Across the four World Bank income tiers, the short-run (h = 1) and long-run (h = 3) elasticities are: Low income: β1= 0.13 (SE 0.10, n=16), β3= -0.03 (SE 0.10, n=16); Lower-middle: β1= 0.46 (SE 0.12, n=17), β3= 0.29 (SE 0.13, n=17); Upper-middle: β1= 0.17 (SE 0.09, n=26), β3= 0.19 (SE 0.10, n=26); High income: β1= 0.77 (SE 0.06, n=33), β3= 0.66 (SE 0.06, n=33). Where the long-run slope is larger in absolute magnitude than the short-run slope, the J-curve is visible in the raw panel; where they are similar, pass-through is contemporaneous or the three-year horizon is too short to capture build-up. Gopinath (2015)'s dominant-currency-pricing prediction is that lower-income tiers show flatter responses because USD-invoiced exports decouple the bilateral REER from local-currency pricing.
Specification: ln(X_it) = α_i + λ_t + β_h · ln(REER_{i,t−h}) + u_it, two-way FE via double-demeaning, run separately within each income tier at lag h ∈ {1, 3}. Income tiers are sample quartiles of 2018 GNI per capita PPP (WDI NY.GNP.PCAP.PP.CD). Labels mirror the four-tier World Bank income taxonomy but cut-offs are in-sample NTILE(4), not the WB Atlas thresholds (Atlas GNI is not in this parquet build). Sources: CEPII BACI 202501 (retrieved 2026-04-28) (total exports, ×1000 for USD); IMF IFS annual REER; WDI NY.GNP.PCAP.PP.CD. Literature: Bahmani-Oskooee & Ratha (2004) Applied Econ.; Gopinath (2015) NBER 21646; Campa & Goldberg (2005) REStat.
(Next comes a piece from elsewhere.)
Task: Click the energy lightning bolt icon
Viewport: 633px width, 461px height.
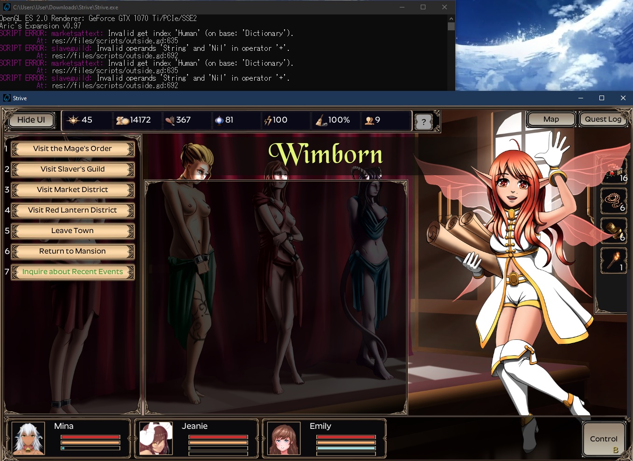Action: (268, 120)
Across the 93 countries with matched volatility and slope, sample REER volatility ranges from near zero (currency-board and pegged regimes) up to double-digit annual log-change standard deviations (commodity-exporters and EM crisis countries). Median cross-country volatility is 6.2% per year. MEX sits at 12.6%, above the cross-country median, so the Figure 2 slope is comparatively well-identified for this country. The Devereux-Engel (2003) signal-extraction logic predicts that the per-country slope's attenuation bias shrinks as REER variance rises, so high-volatility countries on the right of the chart should display, on average, more negative (Marshall-Lerner-signed) estimates than the near-pegged left tail.
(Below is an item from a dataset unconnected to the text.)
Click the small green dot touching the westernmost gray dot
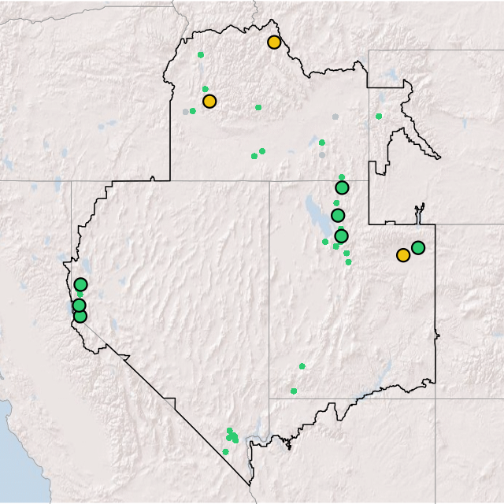 [x=193, y=111]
Method: REER volatility = sample stddev of annual dln(REER) per country, 1995-2025, dropped countries with fewer than 15 paired observations. Slope = Figure 2 per-country bivariate OLS. References: Devereux & Engel (2003) RES 70(4): 765-783; Imbs & Mejean (2015) AEJ:Macro 7(3): 43-83 (attenuation in within-country FX-trade slopes). Sources: IMF IFS REER (CPI-based, 2010=100); CEPII BACI 202501 (retrieved 2026-04-28).